2. The Giver by Lowis Lowry

I read this book for my 8th grade English class.  It was one that always stuck with me. A few months ago (aka before Christmas) I found it in Target for only $6 so I picked it up.  I re-read it shortly after that.  While I remembered the basic premise of the story, I had forgotten details.  It was interesting to read it 12 years later to see if I had a different reaction.  I still enjoyed it and I think maybe understood some underlying themes that eluded me back when I was 14.

3. A Christmas Carol by Charles Dickens

Of course we all love A Muppet’s Christmas Carol, but it wouldn’t exist without Dickens’ novel (duh). I’ve always liked this story, and had seen it in numerous forms, but to be honest, up until a few years ago, I hadn’t actually ever read it.  When I was younger, my sister, two cousins and I liked to put on performances for our family at the holidays.  I specifically remember one year we decided to do A Christmas Carol, but I think we did a condensed version.  And the only thing I really remember about it was me putting my dad’s black sweater over my head and pointing my finger, like the Ghost of Christmas Yet to Come does.

4. Anything by James Patterson

His books may be a few hundred pages long, but his chapter are so short and you keep turning those pages (“one more chapter…oh wait, the chapter just ended?  okay, one more…”)  On more than one occasion I have completed one of his books within a few hours.  I’ve always enjoyed his Alex Cross series, and I read the Women’s Murder Club, as well.  And just about anything else he puts out.  Lately, I’ve been feeling a little jaded by his books, though, because it’s all crime stuff.  I really enjoy other genres much more that crime, so I think I’m going to take a break from him for a little while.

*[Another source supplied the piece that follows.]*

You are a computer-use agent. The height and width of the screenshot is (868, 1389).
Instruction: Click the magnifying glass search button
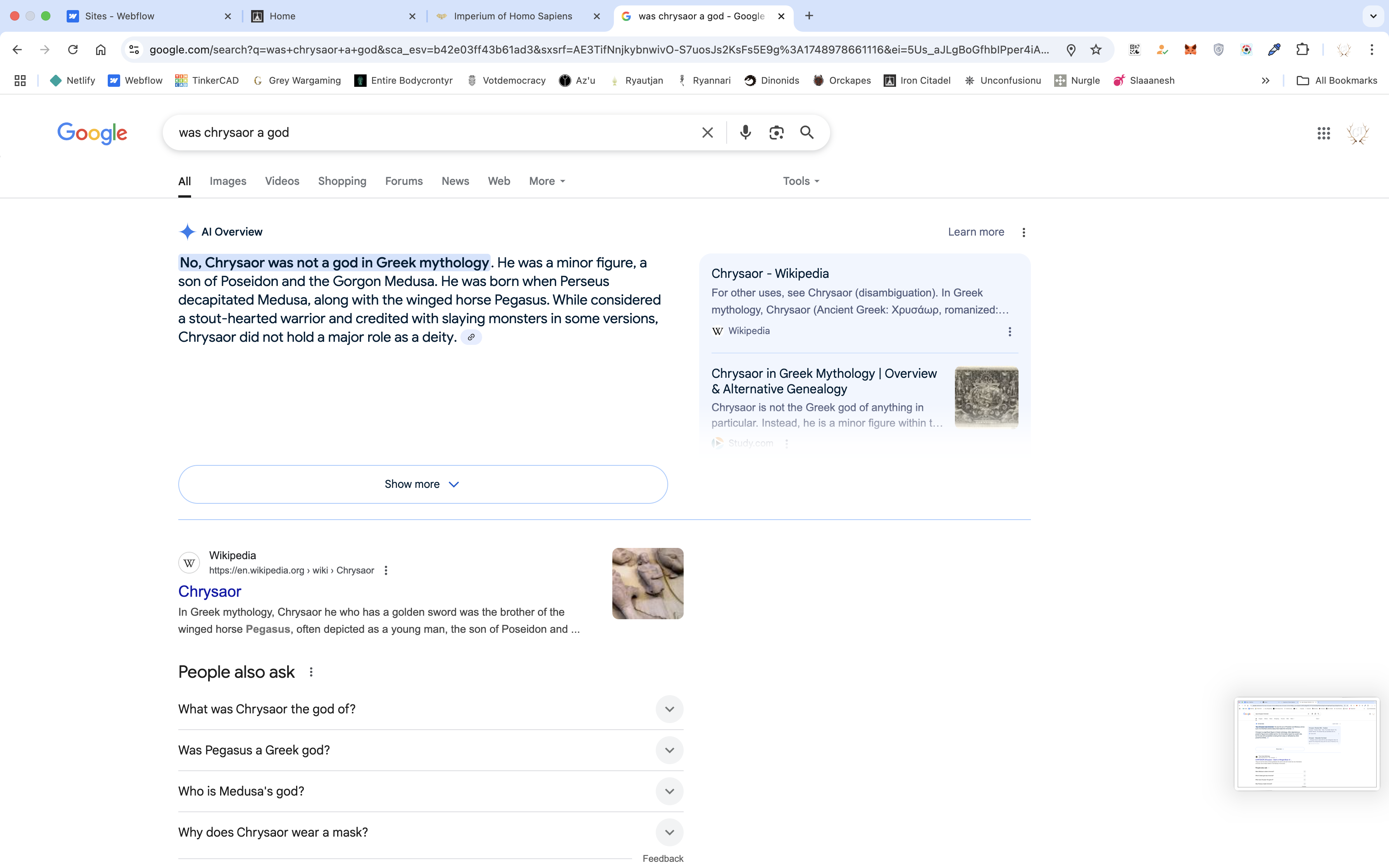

5. Einstein’s Refrigerator and Other Stories from the Flip Side of History, by Steve Silverman

This is a collection of short stories about random/little-known events in history.  They’re quirky little things that I thought were pretty interesting.




6. Secret series by Psuedonymous Bosch

They’re YA books. Each one is short enough that it could be read in a day.  They’re kind of odd-ball but cute nonetheless.



7. The Hunger Games Trilogy by Suzanne Collins

At this point,  I don’t think I need to say anything about them.



Those are really the only books I’ve read in a day which I enjoyed.   Others that I’ve read in a day but didn’t really care for are The Awakening as well as Fahrenheit 451. I’m sure there are some books in my TBR pile that will fill this category (such as Peter Pan, for instance).


6 thoughts on “Top Ten Tuesdays: Top Ten Books To Read in a Day

  1. I ate up the first book of the hunger games trilogy, but only made it through the first third of the second one. We saw the movie this past weekend, AMAZING! Do the books get better? Should I give the other two another shot?


  2. Everyone I work with was talking about The Hunger Games trilogy, but my reading list is sooo long right now. I did the next best thing and listened to the audio books (I can listen to my ipod while at my desk at work which is super convenient ). Surprised to say I liked the series a lot. I didn’t think it would happen since I haven’t “read” YA novels since ever.

    What did you think about the last book (especially the last chapters)? I found it sad, almost to the point of being unbearable, but also very true to how I think everything would play out in the end, not overtly happy, but at least some semblance of happiness and hope.


    1. I know what you mean.

      I agree that the third one was definitely sad, but the significant losses make the novel more realistic. If everyone arrived at the end unscathed, it would seem too good to be true. Even though we always root for certain characters, we can still understand the reasons behind certain plot points/twists, you know?


      1. Agreed.

        The first 2 we’re great reads, or in my case great listens. But the 3rd resonates and lingers with me because of how grounded it is, which doesn’t always happen for me, but something I always appreciate.